[nagdu] Service animal confusion causes conflicts
National Association of Guide Dog Users
blind411 at verizon.net
Wed Jul 10 18:11:08 UTC 2013
Though it is each individual's prerogative to have their service
animal wear some identifying gear, coat, and/or identification, the
statement by this law enforcement official that it is good to do so is based
upon one person's assertion who does not use a service animal. The question
I would ask of this person is "good for whom"? Such identifying garments and
I.D.'s may help one person avoid issues, but it may - and will likely -
cause another to experience them without necessity. I know some believe we
should be willing to present identification, but the law does not require it
and, by doing so, gives the impression to entities that all should. Those
who train their own service dogs have just as much a right to full and equal
access as those who receive dogs from established programs; however,
owner-trainers will not have such identification. If more people submit to
the expectations of the ignorant staff of entities, we will create a pattern
that will result in the very discrimination the law is meant to prohibit.
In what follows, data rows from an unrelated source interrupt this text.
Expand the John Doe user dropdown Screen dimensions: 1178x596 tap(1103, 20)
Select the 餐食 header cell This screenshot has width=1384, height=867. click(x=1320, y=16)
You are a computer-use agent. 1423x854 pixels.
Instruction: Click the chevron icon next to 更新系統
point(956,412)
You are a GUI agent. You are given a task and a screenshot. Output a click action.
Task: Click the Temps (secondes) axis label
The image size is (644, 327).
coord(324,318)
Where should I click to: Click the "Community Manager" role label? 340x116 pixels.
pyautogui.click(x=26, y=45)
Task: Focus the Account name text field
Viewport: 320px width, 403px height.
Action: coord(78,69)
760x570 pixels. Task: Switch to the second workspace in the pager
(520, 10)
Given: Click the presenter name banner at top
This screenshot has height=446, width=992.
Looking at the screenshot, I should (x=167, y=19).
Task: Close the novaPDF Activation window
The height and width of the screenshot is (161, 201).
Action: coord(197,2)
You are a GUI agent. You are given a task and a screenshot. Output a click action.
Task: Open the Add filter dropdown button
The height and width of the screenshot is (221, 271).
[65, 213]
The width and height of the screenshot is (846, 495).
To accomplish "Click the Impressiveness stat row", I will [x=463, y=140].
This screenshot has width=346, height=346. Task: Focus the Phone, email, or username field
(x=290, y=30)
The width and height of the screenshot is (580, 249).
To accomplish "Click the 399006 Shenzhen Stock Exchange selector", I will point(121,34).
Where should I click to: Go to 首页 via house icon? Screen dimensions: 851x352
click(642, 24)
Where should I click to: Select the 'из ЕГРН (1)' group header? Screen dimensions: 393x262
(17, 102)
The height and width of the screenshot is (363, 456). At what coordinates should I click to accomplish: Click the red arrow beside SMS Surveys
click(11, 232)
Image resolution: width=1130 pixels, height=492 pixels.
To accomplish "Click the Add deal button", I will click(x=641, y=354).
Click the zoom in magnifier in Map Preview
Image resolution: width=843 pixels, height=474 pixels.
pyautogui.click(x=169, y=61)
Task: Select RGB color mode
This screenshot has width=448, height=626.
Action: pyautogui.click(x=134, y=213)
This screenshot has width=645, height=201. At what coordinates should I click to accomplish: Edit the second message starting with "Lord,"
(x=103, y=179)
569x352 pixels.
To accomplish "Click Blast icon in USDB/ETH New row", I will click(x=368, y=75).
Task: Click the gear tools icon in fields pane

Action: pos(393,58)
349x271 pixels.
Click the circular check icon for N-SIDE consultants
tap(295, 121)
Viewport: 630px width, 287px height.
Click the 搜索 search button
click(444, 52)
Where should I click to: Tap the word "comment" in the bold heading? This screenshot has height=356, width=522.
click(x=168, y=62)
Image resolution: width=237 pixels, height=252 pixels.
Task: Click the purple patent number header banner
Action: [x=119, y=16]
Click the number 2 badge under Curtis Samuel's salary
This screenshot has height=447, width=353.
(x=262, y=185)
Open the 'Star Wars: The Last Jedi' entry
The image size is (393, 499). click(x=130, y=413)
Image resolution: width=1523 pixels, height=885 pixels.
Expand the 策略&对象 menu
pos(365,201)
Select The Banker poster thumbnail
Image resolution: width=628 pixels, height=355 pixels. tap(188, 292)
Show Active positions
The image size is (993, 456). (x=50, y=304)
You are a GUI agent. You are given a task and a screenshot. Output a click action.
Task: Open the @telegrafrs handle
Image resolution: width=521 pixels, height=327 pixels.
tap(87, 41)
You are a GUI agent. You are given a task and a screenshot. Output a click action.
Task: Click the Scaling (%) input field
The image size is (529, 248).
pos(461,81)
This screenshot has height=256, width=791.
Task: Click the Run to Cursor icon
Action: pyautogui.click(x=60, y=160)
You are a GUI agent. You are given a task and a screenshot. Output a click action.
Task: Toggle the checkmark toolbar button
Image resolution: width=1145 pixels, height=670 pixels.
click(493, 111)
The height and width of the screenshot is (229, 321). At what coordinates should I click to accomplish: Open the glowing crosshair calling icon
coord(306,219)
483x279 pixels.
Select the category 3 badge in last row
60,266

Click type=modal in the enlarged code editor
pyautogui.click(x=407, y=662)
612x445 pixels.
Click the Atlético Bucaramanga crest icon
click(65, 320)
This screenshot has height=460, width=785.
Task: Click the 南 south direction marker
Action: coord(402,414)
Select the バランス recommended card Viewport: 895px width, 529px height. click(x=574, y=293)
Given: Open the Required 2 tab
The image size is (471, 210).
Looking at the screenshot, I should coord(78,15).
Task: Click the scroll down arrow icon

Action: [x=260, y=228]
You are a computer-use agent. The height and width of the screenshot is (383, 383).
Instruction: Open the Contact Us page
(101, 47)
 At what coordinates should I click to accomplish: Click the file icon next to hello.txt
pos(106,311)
I would like to urge everyone to avoid presenting identification
and/or the use of identifying garments so as to not further confuse the
already confused. When asked, reply with what we are legally required to
say: "I am disabled; this is my service dog!" When asked for identification,
advise the entity you are not required to present it and be on your way! If
you choose to educate further, that is your choice and, frankly, would be
mine! However, if you choose to not be interfered with, that, too is your
choice! Happy trails!
From: nagdu [mailto:nagdu-bounces at nfbnet.org] On Behalf Of Criminal Justice
Sent: Wednesday, July 10, 2013 1:48 PM
Subject: Re: [nagdu] Service animal confusion causes conflicts
I guess I have another good reason why for making sure Odie always wears his
orange vest with his patches and have a card in his zipper pocket,
specifying his duties as a working partner.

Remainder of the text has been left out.